It depends on what you're going, but you should go to prof. in math optimization in your university in which you're right now or which you graduated and you should ask him directly.
I implemented solvers for several problems reduced to convex optimization (http://cs229.stanford.edu/proj2017/) - cvx4ml which works faster then similar solution from SkLearn, and I passed 24 hour exam to Stephen Boyd, so I can give advice what you can do and describe for your very rough plan:
So you're going to create own package I will write step-by-step instruction:
- You should create library for work with dense matrix/vectors
- You should create library for work with sparse matrix/vectors
- Implement around 20 different algorithms to solve system of linear equations (because depend on situation you will need different of them)
- Introduce concepts how describe constraints, function domain, etc in your programming language or you system that you created.
- Implement several norms and dual norms evaluation, some factorization technics like LU, Cholesky.
Implement custom simple conic solver for non-negative orthont cone. And it depends on what you're going todo.

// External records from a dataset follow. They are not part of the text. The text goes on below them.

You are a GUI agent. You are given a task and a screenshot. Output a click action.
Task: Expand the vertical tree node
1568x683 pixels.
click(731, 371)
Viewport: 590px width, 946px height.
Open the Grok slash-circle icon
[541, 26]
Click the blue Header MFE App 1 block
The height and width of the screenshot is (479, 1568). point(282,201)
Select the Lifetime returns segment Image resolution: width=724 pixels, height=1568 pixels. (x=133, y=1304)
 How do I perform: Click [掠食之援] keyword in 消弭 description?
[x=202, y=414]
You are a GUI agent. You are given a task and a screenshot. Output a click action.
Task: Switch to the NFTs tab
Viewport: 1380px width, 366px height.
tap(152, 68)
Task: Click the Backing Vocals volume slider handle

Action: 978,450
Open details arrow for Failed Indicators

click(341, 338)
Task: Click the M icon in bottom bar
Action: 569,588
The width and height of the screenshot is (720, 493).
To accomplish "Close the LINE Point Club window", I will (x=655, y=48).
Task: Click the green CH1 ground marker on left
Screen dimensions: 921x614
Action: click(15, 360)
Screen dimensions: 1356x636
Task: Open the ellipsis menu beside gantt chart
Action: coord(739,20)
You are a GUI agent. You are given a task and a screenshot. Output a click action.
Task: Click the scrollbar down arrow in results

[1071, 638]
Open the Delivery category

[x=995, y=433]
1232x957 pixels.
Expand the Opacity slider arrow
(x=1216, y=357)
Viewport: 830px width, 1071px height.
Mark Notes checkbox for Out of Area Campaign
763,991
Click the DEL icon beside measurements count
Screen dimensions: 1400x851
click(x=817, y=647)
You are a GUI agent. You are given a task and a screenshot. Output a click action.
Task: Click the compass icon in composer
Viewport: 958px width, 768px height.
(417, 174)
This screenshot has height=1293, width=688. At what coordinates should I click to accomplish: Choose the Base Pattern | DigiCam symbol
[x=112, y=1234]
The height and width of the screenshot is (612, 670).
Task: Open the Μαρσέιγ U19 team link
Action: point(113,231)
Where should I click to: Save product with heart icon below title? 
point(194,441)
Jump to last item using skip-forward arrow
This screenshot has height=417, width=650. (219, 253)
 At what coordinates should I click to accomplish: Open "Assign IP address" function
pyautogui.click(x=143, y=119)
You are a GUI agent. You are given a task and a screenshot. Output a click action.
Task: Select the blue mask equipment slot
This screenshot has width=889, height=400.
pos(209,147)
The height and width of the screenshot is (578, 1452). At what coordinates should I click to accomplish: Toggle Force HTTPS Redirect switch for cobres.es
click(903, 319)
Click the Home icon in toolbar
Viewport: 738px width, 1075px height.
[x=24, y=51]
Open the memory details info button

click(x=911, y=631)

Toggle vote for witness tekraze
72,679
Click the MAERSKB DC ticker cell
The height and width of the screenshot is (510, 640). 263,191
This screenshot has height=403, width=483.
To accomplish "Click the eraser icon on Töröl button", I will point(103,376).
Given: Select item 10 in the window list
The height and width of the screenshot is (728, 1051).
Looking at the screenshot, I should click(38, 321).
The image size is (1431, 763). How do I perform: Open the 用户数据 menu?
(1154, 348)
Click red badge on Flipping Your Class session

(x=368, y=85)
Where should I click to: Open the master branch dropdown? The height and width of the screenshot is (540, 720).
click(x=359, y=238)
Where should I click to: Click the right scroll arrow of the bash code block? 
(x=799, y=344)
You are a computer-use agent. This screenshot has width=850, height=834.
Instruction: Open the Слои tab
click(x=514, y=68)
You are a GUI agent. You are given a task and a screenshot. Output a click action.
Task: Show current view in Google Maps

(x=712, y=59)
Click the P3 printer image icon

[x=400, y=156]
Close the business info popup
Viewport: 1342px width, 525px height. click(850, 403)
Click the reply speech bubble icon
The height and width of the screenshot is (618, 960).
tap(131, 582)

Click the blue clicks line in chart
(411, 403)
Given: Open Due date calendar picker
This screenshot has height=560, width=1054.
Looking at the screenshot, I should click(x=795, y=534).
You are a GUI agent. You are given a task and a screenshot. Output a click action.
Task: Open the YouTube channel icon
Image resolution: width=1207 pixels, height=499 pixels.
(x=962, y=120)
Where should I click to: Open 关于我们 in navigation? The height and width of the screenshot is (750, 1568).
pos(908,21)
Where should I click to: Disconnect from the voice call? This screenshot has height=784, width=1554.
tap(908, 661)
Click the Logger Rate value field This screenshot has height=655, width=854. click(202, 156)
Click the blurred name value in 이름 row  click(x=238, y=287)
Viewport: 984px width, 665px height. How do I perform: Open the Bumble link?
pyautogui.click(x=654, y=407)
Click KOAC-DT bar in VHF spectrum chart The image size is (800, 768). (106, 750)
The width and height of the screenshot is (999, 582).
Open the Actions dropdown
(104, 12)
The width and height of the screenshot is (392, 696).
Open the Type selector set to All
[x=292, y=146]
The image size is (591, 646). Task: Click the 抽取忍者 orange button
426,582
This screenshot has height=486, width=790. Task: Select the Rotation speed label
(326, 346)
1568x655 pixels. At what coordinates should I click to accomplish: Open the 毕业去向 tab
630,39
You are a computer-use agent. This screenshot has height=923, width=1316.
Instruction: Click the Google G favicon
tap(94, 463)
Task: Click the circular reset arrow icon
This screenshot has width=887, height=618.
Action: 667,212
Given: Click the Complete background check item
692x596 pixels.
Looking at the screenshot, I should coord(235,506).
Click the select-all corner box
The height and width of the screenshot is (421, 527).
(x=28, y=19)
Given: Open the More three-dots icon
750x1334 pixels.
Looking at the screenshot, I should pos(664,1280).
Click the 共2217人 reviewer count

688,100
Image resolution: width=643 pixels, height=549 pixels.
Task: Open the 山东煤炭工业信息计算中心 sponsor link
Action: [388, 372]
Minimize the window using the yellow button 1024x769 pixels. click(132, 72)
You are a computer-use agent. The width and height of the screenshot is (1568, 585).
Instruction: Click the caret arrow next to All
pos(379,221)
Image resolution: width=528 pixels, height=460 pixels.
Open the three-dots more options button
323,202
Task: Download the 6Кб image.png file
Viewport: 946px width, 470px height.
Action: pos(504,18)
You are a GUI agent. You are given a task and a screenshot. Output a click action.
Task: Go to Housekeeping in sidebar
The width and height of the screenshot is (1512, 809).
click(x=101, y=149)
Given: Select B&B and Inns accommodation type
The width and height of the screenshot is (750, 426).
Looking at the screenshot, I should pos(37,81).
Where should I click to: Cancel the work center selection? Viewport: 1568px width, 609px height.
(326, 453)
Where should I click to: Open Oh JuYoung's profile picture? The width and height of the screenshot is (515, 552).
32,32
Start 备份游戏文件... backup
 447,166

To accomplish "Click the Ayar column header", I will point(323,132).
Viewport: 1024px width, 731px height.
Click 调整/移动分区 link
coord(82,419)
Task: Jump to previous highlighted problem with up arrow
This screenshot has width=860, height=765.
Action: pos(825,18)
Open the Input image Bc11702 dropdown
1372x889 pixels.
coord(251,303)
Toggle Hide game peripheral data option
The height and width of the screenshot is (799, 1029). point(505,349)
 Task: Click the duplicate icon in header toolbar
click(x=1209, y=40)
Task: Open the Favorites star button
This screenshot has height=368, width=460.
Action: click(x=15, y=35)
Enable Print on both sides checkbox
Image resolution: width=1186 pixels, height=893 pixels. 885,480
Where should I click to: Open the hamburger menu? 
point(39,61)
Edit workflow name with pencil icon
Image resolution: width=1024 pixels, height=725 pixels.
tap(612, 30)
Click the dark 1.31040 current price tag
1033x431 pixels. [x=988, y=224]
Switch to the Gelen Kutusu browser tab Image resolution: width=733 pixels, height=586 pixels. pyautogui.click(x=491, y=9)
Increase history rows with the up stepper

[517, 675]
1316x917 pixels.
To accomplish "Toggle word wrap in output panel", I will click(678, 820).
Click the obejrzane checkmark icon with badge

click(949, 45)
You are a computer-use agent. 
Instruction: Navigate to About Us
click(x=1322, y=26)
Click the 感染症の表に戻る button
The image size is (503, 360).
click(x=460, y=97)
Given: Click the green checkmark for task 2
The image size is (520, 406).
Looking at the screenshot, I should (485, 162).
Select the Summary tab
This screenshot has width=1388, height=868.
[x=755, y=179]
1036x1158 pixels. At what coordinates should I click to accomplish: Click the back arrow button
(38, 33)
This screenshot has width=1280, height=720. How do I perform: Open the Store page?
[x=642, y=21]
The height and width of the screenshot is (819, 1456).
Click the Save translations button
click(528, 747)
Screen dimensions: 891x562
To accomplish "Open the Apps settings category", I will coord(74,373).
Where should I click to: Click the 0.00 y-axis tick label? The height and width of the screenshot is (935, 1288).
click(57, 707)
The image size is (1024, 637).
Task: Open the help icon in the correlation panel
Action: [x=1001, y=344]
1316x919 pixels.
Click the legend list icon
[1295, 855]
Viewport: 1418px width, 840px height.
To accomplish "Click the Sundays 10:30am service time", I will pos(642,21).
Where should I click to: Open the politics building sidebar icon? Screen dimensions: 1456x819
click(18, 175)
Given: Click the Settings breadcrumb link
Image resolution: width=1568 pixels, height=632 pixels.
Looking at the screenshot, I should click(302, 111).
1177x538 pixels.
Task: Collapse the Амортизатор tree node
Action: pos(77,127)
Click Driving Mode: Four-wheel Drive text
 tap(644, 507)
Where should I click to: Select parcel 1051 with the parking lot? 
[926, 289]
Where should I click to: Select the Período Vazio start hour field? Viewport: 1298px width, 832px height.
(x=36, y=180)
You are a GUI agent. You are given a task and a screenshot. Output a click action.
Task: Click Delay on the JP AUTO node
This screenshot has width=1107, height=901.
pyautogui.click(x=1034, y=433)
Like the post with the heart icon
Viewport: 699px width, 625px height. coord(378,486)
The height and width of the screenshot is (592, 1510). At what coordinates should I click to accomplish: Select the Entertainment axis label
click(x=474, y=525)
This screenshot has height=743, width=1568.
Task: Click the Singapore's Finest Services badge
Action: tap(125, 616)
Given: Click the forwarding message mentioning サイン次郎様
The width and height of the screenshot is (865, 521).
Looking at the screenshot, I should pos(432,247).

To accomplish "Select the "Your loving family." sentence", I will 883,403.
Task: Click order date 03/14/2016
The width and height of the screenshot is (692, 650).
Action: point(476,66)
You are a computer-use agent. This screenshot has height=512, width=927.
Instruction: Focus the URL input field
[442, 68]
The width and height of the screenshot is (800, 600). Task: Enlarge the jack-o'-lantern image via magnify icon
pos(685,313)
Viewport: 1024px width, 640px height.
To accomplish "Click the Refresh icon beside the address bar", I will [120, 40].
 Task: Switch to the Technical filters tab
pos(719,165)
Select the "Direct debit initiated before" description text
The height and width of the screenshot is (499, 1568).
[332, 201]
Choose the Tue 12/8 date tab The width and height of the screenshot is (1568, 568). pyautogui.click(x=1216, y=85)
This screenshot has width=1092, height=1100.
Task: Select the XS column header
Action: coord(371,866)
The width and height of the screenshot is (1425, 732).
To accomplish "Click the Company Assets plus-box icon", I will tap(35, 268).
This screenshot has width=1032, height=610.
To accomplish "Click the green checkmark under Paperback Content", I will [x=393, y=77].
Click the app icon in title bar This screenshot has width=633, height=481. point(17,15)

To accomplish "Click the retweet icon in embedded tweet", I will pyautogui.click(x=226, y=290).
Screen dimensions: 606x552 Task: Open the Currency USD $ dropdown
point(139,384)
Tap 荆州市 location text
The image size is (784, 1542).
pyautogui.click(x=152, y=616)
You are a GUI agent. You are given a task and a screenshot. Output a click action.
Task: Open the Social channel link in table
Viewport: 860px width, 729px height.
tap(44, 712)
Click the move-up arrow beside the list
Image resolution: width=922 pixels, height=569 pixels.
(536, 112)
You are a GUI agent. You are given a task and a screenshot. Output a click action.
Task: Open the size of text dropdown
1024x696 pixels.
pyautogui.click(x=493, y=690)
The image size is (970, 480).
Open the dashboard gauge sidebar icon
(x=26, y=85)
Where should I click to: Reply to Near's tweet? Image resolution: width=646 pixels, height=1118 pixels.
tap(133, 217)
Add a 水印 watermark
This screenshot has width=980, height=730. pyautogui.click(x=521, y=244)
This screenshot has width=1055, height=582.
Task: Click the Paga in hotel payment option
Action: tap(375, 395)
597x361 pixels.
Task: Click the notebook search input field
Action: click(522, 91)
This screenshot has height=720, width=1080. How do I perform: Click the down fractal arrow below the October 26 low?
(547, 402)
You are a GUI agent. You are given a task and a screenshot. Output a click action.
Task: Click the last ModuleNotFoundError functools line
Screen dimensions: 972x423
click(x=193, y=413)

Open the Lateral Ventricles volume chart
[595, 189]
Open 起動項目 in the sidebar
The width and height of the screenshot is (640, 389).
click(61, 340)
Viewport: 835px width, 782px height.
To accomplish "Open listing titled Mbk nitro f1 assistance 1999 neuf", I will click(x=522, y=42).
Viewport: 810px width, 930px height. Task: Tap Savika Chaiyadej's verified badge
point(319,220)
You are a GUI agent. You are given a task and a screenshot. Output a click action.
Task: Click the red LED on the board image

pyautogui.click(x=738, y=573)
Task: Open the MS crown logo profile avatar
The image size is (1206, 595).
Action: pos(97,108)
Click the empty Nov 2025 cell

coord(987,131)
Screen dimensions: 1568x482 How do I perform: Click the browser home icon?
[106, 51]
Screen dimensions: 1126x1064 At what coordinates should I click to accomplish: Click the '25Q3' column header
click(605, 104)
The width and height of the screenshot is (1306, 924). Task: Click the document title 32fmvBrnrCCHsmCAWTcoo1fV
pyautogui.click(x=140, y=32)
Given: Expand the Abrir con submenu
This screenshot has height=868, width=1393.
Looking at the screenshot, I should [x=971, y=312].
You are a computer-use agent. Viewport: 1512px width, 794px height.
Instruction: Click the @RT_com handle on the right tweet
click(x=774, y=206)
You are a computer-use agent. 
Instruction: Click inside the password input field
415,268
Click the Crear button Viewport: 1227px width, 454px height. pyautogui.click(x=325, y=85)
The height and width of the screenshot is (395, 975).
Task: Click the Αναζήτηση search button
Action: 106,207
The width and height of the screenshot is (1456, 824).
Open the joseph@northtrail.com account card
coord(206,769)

6.a - write solver based on interior point method.
6.b - write solver with support distributed optimization
6.c - write solver based on some projected subgradient method.
Improve it to support other cones
- Enhanced you solver with step "5"
And if you want to be at level of CVXPY then
- Implement parsing of program description like CVXPY do and transform problem into conic form.
p.s. If you feel sloppy with some of this topics, then:
Read linear algebra book which wrote prof. from your university
Look in the youtube into EE263 with S.Boyd, EE364A with S.Boyd, EE364B with S.Boyd.